[WHAT TO DO] Say whether each of the following statements agrees with the extract about the sleeping epidemic. Answer yes or no, and quote the words of the extract that decide it. (a) The first person to fall asleep is a guy coming home from a party. (b) The virus spreads through the air. (c) The disease spreads to 1,000 people.

[EXTRACT PROVIDED]
+++

“They died, he wrote, as if overcome by sleep – or, according to a second translation: as if drowned in a dream.”
In a college town in California, a girl comes home from a party, stumbles into her dorm room, falls asleep and remains asleep. Then it happens to another girl, then a guy and suddenly, they realise that this is an epidemic and panic spreads to the rest of the town and then the country. This is a virus they’ve never seen before and it’s airborne. The disease spreads from 10 to 20 to 100 and then to 750 people. Everyone is asleep, dreaming, eyes fluttering while the people awake struggle to keep them hydrated and prevent bed sores. The whole town is quarantined, soldiers are placed at every exit, the National Guard is called in, and scientists from all over the world are flown in.
“The boys turn quiet and they drink even more – cheap beer bought with fake IDs. They keep their hands in their pockets those first few days and just try to stay out of the way of the girls. It is as if the boys can sense it, even in those girls, in their easy closeness and their interlocking arms: the whole history of women and suffering, the generations of practice at grief.”

+++

[INFORMATION SUPPLIED]
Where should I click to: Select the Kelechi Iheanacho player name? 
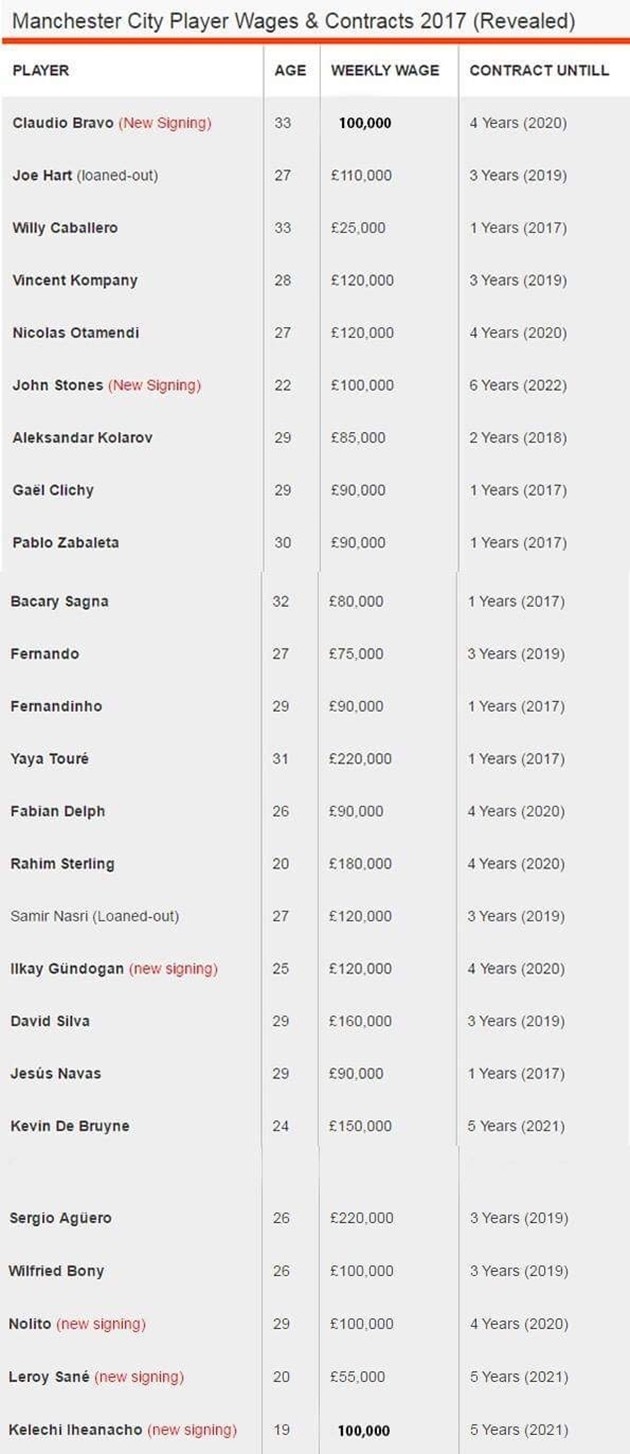76,1430
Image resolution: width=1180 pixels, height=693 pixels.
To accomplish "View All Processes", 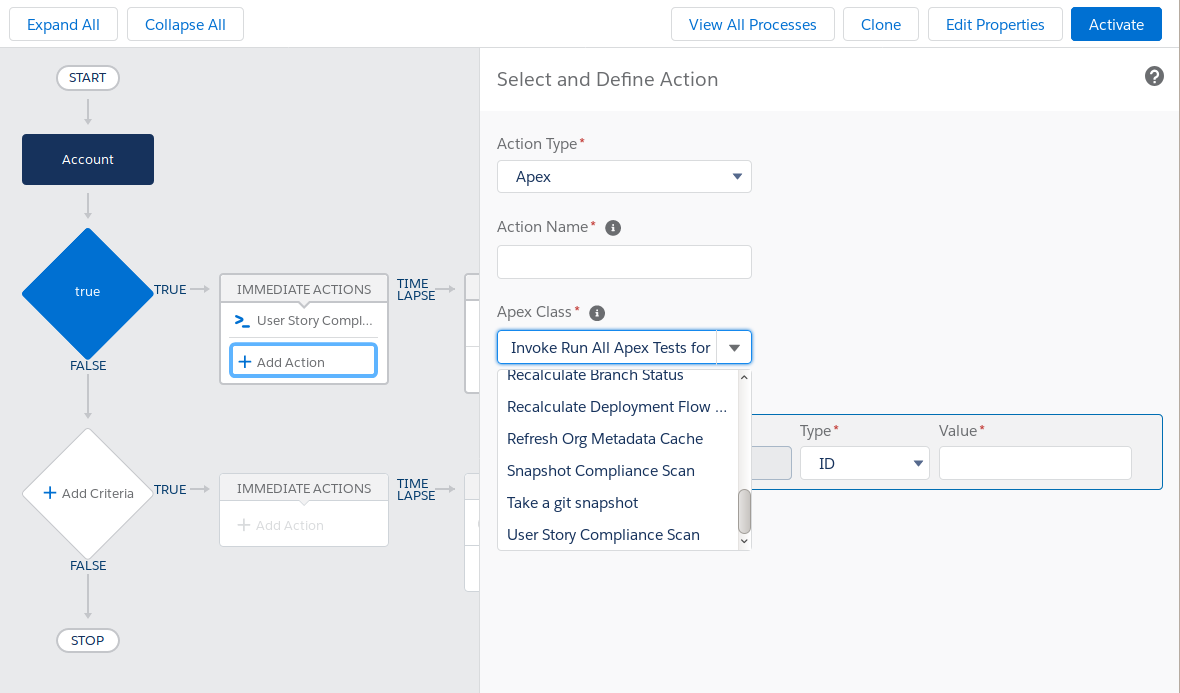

+++

[RESULT BELOW]
(a) No: “a girl comes home from a party, stumbles into her dorm room, falls asleep and remains asleep”
(b) Yes: “it’s airborne”
(c) No: “The disease spreads from 10 to 20 to 100 and then to 750 people.”